The sorcerer stood still, and Lyria almost shuddered at the man’s expression. “Every one of the souls in your sad little village is safe because of me. I have performed exactly as the contract bade. If you want me to start taking out entire goblin villages and running a one-man war, think again. Ten villages your size could not scrape enough coin together.”

The sorcerer turned away from the second man, turning away from the trail. The second man kicked again, and threw his sword in frustration. It tumbled over and over, to land in the bushes next to Lyria.

The man scowled, starting after the blade. Lyria almost screamed, grabbing at the weapon. She was never good at fighting. But sticking the end into the other person was the idea. What if she couldn’t?

The hills rumbled, rocks starting to fall. The sorcerer turned back, looking down. “Man, get down!”

“That’s my sword!” The second shouted.

“That’s a rockslide.” The sorcerer said, pointing up. Sure enough, the stones had begun to roll down the hills. One bounced, just whizzing over the brush Lyria laid in.
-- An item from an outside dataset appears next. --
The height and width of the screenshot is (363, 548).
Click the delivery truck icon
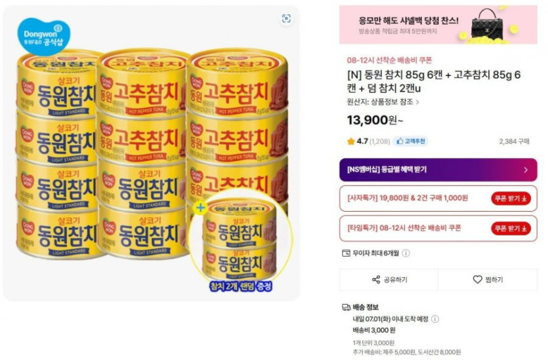346,307
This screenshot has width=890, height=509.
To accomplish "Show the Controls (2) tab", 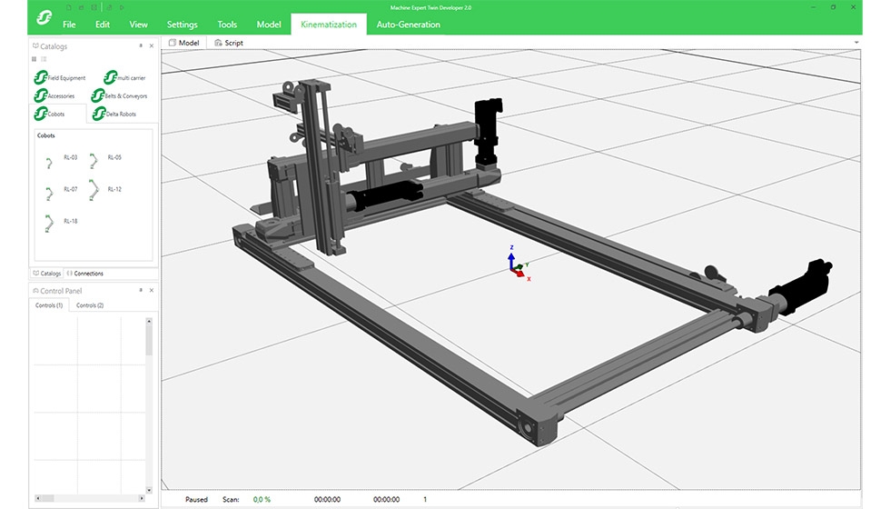I will coord(89,305).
The man ducked, and cursed. He started to move towards the brush again, and a boulder rolled past him. He turned and fled, shouting at the sorcerer already fleeing down the other side of the mountain.

Lyria lay for a moment in the brush, clutching the sword like a stuffed animal. When she could hear no more stones, she looked up. The sky was still clear, though the hillside itself was a mess. Turf was pulled up and strewn across the path, and a fresh pile of rubble lay at the bottom, nestled between a sturdy copse of trees.
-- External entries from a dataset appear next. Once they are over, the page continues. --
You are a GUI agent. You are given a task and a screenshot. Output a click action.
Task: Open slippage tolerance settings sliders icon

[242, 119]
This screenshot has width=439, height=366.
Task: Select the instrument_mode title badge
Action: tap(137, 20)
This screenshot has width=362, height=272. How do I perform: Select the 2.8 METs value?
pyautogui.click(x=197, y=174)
Lyria could see the two men walking down the path, the second one still cursing.

“Lousy rockslide. I was certain we almost had an entrance discovered.”

A branch caught his trousers, tearing a hole along his rear.
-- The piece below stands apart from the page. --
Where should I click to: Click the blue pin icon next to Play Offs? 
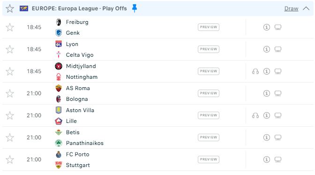click(x=135, y=8)
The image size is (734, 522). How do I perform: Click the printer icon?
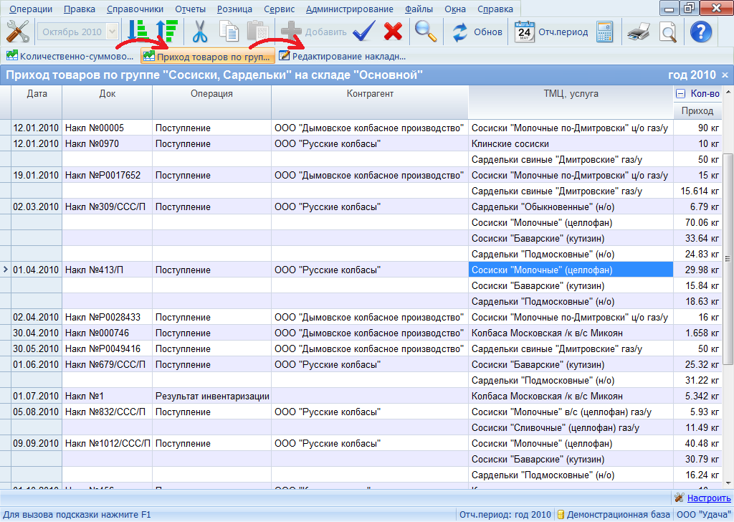pyautogui.click(x=637, y=32)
The two stopped, looking at the new hole. The sorcerer laughed. “We have indeed!”

The other man started to kick again, then thought better of it, and simply folded his hands behind him, trudging towards town. The sorcerer followed, giggles escaping from him every few minutes.

Lyria smirked, and turned the other direction. She knew the river curved a little bit. Once she got on the other side, there’d be no sign of her or the goblins. Everyone would be safe.

She hoped Gnaxley was safe. She had prayed for it.

Gnaxley watched as his daughter walked down the hills. She looked more confident than when he usually saw her. Relaxed in her surety. The night air, cold though it was, was doing some good. Not that he felt it. He didn’t really feel anything.

He looked back at his hands, wondering how they moved. The wisps followed right behind where he thought his hands were, making his movements seem slower, languid. If he concentrated, the trails of smoke stopped. But it made his movements seem jerked, sudden. He’d discover a happy medium.

He was happy that he could still function as a ghost. He wasn’t able to affect the living souls, but that tree only needed a slight encouragement to tear along the man’s trousers. And the rocks were almost already set in place for a tumble. Gnaxley didn’t want to question good fortune too much.

He was losing sight of Lyria. Gnaxley started moving, a smirk back on his face. He’d find a way to make her laugh soon.

There was bound to be some humor in this wide world.